** Opening Given records block **
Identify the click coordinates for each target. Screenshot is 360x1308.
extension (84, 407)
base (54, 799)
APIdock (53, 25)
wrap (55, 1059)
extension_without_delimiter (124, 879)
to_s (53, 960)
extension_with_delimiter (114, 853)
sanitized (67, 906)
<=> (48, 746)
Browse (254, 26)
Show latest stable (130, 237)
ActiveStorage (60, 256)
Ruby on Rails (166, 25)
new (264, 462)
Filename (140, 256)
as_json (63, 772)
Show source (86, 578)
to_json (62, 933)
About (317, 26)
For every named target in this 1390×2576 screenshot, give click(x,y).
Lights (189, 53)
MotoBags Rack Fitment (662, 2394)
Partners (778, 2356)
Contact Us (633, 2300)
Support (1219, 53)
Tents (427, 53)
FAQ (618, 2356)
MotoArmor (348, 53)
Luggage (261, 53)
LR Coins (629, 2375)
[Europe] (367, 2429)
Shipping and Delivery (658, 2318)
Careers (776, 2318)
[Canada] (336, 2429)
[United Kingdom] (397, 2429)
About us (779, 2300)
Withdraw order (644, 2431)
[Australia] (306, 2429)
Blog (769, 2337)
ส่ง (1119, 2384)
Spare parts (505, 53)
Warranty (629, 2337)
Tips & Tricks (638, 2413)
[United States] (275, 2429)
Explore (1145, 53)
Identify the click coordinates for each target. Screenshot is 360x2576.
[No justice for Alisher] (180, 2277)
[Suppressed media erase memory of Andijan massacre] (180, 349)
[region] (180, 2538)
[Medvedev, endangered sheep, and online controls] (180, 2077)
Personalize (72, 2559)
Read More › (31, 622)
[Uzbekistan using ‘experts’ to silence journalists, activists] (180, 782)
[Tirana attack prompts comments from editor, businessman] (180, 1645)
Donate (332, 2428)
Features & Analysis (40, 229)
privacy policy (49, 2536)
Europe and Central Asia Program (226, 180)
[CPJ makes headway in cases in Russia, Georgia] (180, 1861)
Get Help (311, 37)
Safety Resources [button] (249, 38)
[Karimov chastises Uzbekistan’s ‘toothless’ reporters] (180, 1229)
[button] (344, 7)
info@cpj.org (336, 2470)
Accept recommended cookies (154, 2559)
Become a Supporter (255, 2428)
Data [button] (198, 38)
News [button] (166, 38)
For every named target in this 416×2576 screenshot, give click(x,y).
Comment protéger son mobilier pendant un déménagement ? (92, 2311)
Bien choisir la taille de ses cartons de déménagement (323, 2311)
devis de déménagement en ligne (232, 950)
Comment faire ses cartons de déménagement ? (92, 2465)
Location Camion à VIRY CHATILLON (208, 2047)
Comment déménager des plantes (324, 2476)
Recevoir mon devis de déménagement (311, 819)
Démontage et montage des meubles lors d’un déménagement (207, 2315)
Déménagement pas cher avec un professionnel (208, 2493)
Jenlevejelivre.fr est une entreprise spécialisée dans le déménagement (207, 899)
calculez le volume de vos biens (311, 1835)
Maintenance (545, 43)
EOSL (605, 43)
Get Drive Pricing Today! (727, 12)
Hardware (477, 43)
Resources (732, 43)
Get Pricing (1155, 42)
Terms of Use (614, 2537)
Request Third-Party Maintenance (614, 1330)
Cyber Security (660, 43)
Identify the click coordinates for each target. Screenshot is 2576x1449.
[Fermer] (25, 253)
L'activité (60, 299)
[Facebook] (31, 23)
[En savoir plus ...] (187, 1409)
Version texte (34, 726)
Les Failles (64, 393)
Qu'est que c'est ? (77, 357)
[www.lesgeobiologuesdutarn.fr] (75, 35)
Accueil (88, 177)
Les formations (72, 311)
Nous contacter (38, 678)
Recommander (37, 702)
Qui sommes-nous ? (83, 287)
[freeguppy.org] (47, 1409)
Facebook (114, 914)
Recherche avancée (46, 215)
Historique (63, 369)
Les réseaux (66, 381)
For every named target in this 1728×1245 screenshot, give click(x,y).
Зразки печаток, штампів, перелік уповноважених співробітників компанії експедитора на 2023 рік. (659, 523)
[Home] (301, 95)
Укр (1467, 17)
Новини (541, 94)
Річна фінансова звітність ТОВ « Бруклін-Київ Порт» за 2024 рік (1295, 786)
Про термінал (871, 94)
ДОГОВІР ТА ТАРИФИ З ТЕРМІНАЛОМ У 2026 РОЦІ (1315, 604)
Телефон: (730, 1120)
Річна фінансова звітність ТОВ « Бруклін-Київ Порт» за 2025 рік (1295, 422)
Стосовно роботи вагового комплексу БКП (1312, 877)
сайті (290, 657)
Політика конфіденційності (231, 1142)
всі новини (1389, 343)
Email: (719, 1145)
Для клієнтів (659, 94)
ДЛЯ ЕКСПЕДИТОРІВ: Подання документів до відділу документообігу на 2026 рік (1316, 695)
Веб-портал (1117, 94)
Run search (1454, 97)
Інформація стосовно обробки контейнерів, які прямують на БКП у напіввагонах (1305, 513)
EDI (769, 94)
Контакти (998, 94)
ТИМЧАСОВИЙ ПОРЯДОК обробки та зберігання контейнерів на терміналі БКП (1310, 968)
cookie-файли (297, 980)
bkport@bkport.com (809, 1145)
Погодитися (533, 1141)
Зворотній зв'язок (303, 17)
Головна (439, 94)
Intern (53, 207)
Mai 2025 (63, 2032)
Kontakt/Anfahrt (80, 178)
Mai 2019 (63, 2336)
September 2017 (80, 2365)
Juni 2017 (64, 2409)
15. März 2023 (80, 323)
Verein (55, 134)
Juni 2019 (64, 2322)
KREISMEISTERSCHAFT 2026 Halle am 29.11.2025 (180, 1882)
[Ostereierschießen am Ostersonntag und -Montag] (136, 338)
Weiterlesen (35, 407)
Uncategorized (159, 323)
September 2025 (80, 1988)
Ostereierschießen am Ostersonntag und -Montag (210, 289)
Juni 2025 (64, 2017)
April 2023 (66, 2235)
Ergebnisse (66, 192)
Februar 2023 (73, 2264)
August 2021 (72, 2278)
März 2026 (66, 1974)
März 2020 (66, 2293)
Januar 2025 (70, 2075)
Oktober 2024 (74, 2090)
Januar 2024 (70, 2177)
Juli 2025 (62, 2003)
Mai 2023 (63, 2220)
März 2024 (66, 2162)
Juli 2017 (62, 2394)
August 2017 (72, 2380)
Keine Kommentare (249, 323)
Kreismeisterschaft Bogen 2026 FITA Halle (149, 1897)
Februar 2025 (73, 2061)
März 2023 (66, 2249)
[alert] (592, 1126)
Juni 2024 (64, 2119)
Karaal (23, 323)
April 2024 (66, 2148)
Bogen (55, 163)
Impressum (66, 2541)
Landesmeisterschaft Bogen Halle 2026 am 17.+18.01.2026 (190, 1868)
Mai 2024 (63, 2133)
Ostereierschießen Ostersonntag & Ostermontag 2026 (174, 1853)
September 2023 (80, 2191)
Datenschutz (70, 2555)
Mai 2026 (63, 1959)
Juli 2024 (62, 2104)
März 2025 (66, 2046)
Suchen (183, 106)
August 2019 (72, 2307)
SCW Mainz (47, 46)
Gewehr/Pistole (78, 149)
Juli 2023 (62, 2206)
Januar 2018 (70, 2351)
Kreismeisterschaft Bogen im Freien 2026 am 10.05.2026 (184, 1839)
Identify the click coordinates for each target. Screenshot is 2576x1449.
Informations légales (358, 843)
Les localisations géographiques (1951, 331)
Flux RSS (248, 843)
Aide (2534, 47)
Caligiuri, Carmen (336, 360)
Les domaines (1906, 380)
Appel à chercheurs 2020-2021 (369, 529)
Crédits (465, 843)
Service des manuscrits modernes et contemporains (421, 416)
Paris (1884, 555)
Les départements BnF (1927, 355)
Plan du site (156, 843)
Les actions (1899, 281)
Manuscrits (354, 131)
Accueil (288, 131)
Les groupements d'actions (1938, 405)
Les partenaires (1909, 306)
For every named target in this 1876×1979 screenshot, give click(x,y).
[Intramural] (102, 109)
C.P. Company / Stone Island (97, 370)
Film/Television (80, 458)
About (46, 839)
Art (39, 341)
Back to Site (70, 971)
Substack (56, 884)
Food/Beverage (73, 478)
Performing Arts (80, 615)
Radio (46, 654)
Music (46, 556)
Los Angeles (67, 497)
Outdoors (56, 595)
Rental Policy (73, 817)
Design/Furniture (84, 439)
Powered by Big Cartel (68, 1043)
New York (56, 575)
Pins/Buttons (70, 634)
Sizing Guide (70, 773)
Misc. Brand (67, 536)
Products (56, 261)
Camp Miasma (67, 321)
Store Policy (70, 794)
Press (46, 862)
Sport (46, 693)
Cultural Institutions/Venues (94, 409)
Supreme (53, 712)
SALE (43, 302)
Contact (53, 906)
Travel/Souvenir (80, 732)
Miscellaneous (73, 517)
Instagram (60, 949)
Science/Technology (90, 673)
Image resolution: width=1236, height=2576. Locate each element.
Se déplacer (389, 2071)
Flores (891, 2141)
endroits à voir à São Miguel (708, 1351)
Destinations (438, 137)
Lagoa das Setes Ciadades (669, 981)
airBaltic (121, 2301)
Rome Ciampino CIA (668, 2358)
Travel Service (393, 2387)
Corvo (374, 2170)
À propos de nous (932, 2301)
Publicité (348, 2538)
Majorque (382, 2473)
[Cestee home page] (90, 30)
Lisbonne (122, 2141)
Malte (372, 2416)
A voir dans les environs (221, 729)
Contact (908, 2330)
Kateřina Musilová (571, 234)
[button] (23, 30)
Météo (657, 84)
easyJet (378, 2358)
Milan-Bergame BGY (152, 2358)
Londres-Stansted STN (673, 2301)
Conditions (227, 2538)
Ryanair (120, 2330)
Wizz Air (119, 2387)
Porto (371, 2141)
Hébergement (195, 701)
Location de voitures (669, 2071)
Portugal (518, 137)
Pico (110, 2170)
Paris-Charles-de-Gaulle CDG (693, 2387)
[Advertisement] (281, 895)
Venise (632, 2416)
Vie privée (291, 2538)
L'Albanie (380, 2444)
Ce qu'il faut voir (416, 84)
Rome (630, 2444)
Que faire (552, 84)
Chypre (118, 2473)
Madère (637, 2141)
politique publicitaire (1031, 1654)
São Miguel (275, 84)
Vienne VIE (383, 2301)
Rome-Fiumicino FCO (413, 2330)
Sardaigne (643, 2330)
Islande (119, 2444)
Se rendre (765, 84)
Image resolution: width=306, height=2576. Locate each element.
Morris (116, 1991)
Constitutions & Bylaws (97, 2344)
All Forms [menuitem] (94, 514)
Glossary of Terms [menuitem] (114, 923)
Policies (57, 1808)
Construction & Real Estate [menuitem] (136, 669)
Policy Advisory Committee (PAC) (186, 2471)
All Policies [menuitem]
** Closing Given records block **
*Activity:*
Go through the listing and copy each line that includes the string "menuitem".

*Reply:*
All Forms [menuitem] (94, 514)
Glossary of Terms [menuitem] (114, 923)
Construction & Real Estate [menuitem] (136, 669)
All Policies [menuitem]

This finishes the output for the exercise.